In what I could dig up online (grupos from 2011), taking that Ultegra Di2 weighs about 149 grams more than Dura Ace Di2, then:

Ultegra Di2 adds 1.30 pounds over SRAM RED
Ultegra Di2 adds 0.91 pounds over Dura Ace
Ultegra Di2 adds 0.18 pounds over Shimano Ultegra non-Di2

While not the lightest groupset available, this MTB SingleSpeeder wanted electronic shifting to help make it less of the task I feel it is today, no replacing cables or fine tuning rear derailleurs etc.. Time will tell if I made the right choice.

After 1 ride on the CAAD 10 so far, I'm very happy with how it rides. Even with the exact same wheels and tires from my old bike I feel a dramatic difference in the ride, for the better. Coming from several years of using SRAM DoubleTap it will take some time for me to adjust to the Shimano shifting, but the Di2 itself has worked great so far, love the fast shifts and auto-trimming for certain. I could care less if it weighs a little more than a non Di2 Ultegra equipped bike.


----------



## ziscwg

ductions said:


> I've also just bought a CAAD10 Black Inc. Mine weighs in at around 18.5lbs (size 58). I had to put on an Ultegra chainset (to match my Stages PM) which has the additional weight of the WM BB30 adapter.
> 
> Also, I've got rid of the Ultegra wheelset as I'm using my hand-built wheelset instead, which are quite weighty.
> 
> With my race wheels it weighs around 16.2lbs. I still need to cut the steerer and *put some narrower bars on it.*
> 
> The frame is definitely lighter than my old Look 555's, but altogether the 'Dale feels heavier. I think the Ui2 adds a fair bit of weight over the Look's Dura Ace/Ultegra mix.
> 
> I haven't actually ridden it yet though so hopefully I'll love it despite the perceived weight disadvantage.
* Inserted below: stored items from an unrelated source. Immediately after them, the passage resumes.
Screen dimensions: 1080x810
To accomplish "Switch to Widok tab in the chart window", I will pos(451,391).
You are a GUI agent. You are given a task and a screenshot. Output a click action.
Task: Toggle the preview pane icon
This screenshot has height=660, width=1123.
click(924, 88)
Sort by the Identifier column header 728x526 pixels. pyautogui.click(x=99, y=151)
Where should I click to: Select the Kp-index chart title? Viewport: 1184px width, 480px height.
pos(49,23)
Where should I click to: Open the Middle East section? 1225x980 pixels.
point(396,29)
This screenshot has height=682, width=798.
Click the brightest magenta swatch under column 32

I'm not usually a Thomson fanboy, but I put the KFC One bars on my CAAd10 recently. The are stiff, but still ride really really well. I was surprised. They were "stiffer" feeling than the FSA K-wing I had on there and ride better. I've had on Easton EC70, FSA Wing (Al), the FSA K-Wing (carbon) the bike. At 192 gr for the 42 version, it's the best bar I have had on there. It's only $230-250 too.


----------



## vette

garbec said:


> My 54cm 2012 CAAD10 3 Ultegra weighs in at 17.2lbs with Crome-Moly Speedplay Pedals and 2 water bottle cages.... I could easily shave 1/2 lb. with a lighter wheelset....


I have a 54 as well with 7900,Caad crank & 1700 gr.rims,weighed all 7 of my bikes yesterday ,the Caad is at 17.19 lbs.with 105 pedals,2 cages etc.


----------



## randyharris

So I've got several hundred miles on the '13 CAAD 10 Black Inc, with Neuvation RK400 wheels and I just love it. I definitely made the right choice with the bike itself which rides fantastic, and with the Di2 grupo, I'll never go mechanical again. (Going to stick with SS on the MTB though.  )

Final weight came in at 7.99kg, 17.62 pounds in 'ready to ride' weight. Which includes:

Speedplay Frog pedals
(2) King Cage Iris water bottle cages
RadBot 1000 rear blinkie
SRAM GPS mount
Saddlebag: Tube, Patch Kit, King Cage Ti levers, $20
Lezyne Road Drive HP Pump
Neuvation RK400 wheels shod with Michelin Pro 4 Comp tires

Me happy.


----------



## gus68

> I definitely made the right choice with the bike itself which rides fantastic


As a ride per dollar function, its unsurpassed.


----------